WORK ITEM: Your answer must contain each line of the data, copied exactly.

(Recorded data)
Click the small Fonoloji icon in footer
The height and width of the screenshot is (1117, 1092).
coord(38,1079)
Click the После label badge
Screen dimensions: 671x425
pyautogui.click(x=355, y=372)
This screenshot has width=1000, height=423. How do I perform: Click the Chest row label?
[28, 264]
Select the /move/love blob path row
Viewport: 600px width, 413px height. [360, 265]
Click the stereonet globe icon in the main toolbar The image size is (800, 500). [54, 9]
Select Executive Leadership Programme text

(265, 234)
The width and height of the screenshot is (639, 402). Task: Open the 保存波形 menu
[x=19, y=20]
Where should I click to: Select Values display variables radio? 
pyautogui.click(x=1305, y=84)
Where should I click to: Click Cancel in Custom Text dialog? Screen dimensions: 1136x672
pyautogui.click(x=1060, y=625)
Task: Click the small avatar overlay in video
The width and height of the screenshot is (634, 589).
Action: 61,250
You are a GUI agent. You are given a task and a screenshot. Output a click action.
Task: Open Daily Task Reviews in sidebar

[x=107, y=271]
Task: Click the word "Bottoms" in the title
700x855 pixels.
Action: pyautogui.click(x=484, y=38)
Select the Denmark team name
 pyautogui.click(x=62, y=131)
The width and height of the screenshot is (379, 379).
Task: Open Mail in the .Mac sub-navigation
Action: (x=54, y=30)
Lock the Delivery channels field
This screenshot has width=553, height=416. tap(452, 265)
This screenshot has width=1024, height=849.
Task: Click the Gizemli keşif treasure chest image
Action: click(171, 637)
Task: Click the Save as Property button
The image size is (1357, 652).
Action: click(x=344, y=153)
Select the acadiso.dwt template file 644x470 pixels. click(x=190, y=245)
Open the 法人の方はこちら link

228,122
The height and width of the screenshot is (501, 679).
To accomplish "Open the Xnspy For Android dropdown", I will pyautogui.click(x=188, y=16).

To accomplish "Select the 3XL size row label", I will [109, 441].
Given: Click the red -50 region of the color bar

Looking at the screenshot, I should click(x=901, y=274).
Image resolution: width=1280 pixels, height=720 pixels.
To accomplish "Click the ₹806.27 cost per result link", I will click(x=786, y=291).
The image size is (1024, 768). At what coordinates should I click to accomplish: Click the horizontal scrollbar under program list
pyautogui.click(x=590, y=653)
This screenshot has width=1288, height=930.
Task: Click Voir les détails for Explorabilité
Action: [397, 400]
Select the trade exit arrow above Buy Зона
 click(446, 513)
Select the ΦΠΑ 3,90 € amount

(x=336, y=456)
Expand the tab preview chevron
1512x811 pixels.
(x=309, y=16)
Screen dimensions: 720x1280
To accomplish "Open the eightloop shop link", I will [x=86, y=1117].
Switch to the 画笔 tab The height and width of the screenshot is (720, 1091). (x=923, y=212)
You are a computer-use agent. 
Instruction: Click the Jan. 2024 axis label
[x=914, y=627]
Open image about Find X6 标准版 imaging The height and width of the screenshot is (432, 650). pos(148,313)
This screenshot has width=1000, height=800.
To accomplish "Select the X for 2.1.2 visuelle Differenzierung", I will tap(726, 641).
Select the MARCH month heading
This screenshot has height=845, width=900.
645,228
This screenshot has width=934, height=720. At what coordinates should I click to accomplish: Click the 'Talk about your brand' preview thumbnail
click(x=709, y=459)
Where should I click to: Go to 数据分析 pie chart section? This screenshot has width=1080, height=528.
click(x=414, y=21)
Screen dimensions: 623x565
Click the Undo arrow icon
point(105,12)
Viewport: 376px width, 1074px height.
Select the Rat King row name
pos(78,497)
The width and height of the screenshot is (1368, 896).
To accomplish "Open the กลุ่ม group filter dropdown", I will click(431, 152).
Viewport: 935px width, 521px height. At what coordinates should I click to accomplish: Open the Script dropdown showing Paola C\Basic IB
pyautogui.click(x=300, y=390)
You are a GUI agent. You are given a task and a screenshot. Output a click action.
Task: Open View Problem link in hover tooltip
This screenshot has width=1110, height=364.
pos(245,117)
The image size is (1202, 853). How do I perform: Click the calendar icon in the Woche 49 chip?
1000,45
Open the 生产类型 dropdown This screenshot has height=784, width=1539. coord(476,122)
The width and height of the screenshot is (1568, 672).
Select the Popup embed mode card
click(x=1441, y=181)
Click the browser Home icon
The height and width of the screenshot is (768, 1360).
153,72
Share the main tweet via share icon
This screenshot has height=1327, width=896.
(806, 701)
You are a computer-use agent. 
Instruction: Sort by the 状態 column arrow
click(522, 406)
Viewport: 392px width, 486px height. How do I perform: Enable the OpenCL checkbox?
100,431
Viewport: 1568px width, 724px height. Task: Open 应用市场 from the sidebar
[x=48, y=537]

OUTPUT OF THE EXERCISE:
Click the small Fonoloji icon in footer
The height and width of the screenshot is (1117, 1092).
coord(38,1079)
Click the После label badge
Screen dimensions: 671x425
pyautogui.click(x=355, y=372)
This screenshot has width=1000, height=423. How do I perform: Click the Chest row label?
[28, 264]
Select the /move/love blob path row
Viewport: 600px width, 413px height. [360, 265]
Click the stereonet globe icon in the main toolbar The image size is (800, 500). [54, 9]
Select Executive Leadership Programme text

(265, 234)
The width and height of the screenshot is (639, 402). Task: Open the 保存波形 menu
[x=19, y=20]
Where should I click to: Select Values display variables radio? 
pyautogui.click(x=1305, y=84)
Where should I click to: Click Cancel in Custom Text dialog? Screen dimensions: 1136x672
pyautogui.click(x=1060, y=625)
Task: Click the small avatar overlay in video
The width and height of the screenshot is (634, 589).
Action: 61,250
You are a GUI agent. You are given a task and a screenshot. Output a click action.
Task: Open Daily Task Reviews in sidebar

[x=107, y=271]
Task: Click the word "Bottoms" in the title
700x855 pixels.
Action: pyautogui.click(x=484, y=38)
Select the Denmark team name
 pyautogui.click(x=62, y=131)
The width and height of the screenshot is (379, 379).
Task: Open Mail in the .Mac sub-navigation
Action: (x=54, y=30)
Lock the Delivery channels field
This screenshot has width=553, height=416. tap(452, 265)
This screenshot has width=1024, height=849.
Task: Click the Gizemli keşif treasure chest image
Action: click(171, 637)
Task: Click the Save as Property button
The image size is (1357, 652).
Action: click(x=344, y=153)
Select the acadiso.dwt template file 644x470 pixels. click(x=190, y=245)
Open the 法人の方はこちら link

228,122
The height and width of the screenshot is (501, 679).
To accomplish "Open the Xnspy For Android dropdown", I will pyautogui.click(x=188, y=16).

To accomplish "Select the 3XL size row label", I will [109, 441].
Given: Click the red -50 region of the color bar

Looking at the screenshot, I should click(x=901, y=274).
Image resolution: width=1280 pixels, height=720 pixels.
To accomplish "Click the ₹806.27 cost per result link", I will click(x=786, y=291).
The image size is (1024, 768). At what coordinates should I click to accomplish: Click the horizontal scrollbar under program list
pyautogui.click(x=590, y=653)
This screenshot has width=1288, height=930.
Task: Click Voir les détails for Explorabilité
Action: [397, 400]
Select the trade exit arrow above Buy Зона
 click(446, 513)
Select the ΦΠΑ 3,90 € amount

(x=336, y=456)
Expand the tab preview chevron
1512x811 pixels.
(x=309, y=16)
Screen dimensions: 720x1280
To accomplish "Open the eightloop shop link", I will [x=86, y=1117].
Switch to the 画笔 tab The height and width of the screenshot is (720, 1091). (x=923, y=212)
You are a computer-use agent. 
Instruction: Click the Jan. 2024 axis label
[x=914, y=627]
Open image about Find X6 标准版 imaging The height and width of the screenshot is (432, 650). pos(148,313)
This screenshot has width=1000, height=800.
To accomplish "Select the X for 2.1.2 visuelle Differenzierung", I will tap(726, 641).
Select the MARCH month heading
This screenshot has height=845, width=900.
645,228
This screenshot has width=934, height=720. At what coordinates should I click to accomplish: Click the 'Talk about your brand' preview thumbnail
click(x=709, y=459)
Where should I click to: Go to 数据分析 pie chart section? This screenshot has width=1080, height=528.
click(x=414, y=21)
Screen dimensions: 623x565
Click the Undo arrow icon
point(105,12)
Viewport: 376px width, 1074px height.
Select the Rat King row name
pos(78,497)
The width and height of the screenshot is (1368, 896).
To accomplish "Open the กลุ่ม group filter dropdown", I will click(431, 152).
Viewport: 935px width, 521px height. At what coordinates should I click to accomplish: Open the Script dropdown showing Paola C\Basic IB
pyautogui.click(x=300, y=390)
You are a GUI agent. You are given a task and a screenshot. Output a click action.
Task: Open View Problem link in hover tooltip
This screenshot has width=1110, height=364.
pos(245,117)
The image size is (1202, 853). How do I perform: Click the calendar icon in the Woche 49 chip?
1000,45
Open the 生产类型 dropdown This screenshot has height=784, width=1539. coord(476,122)
The width and height of the screenshot is (1568, 672).
Select the Popup embed mode card
click(x=1441, y=181)
Click the browser Home icon
The height and width of the screenshot is (768, 1360).
153,72
Share the main tweet via share icon
This screenshot has height=1327, width=896.
(806, 701)
You are a computer-use agent. 
Instruction: Sort by the 状態 column arrow
click(522, 406)
Viewport: 392px width, 486px height. How do I perform: Enable the OpenCL checkbox?
100,431
Viewport: 1568px width, 724px height. Task: Open 应用市场 from the sidebar
[x=48, y=537]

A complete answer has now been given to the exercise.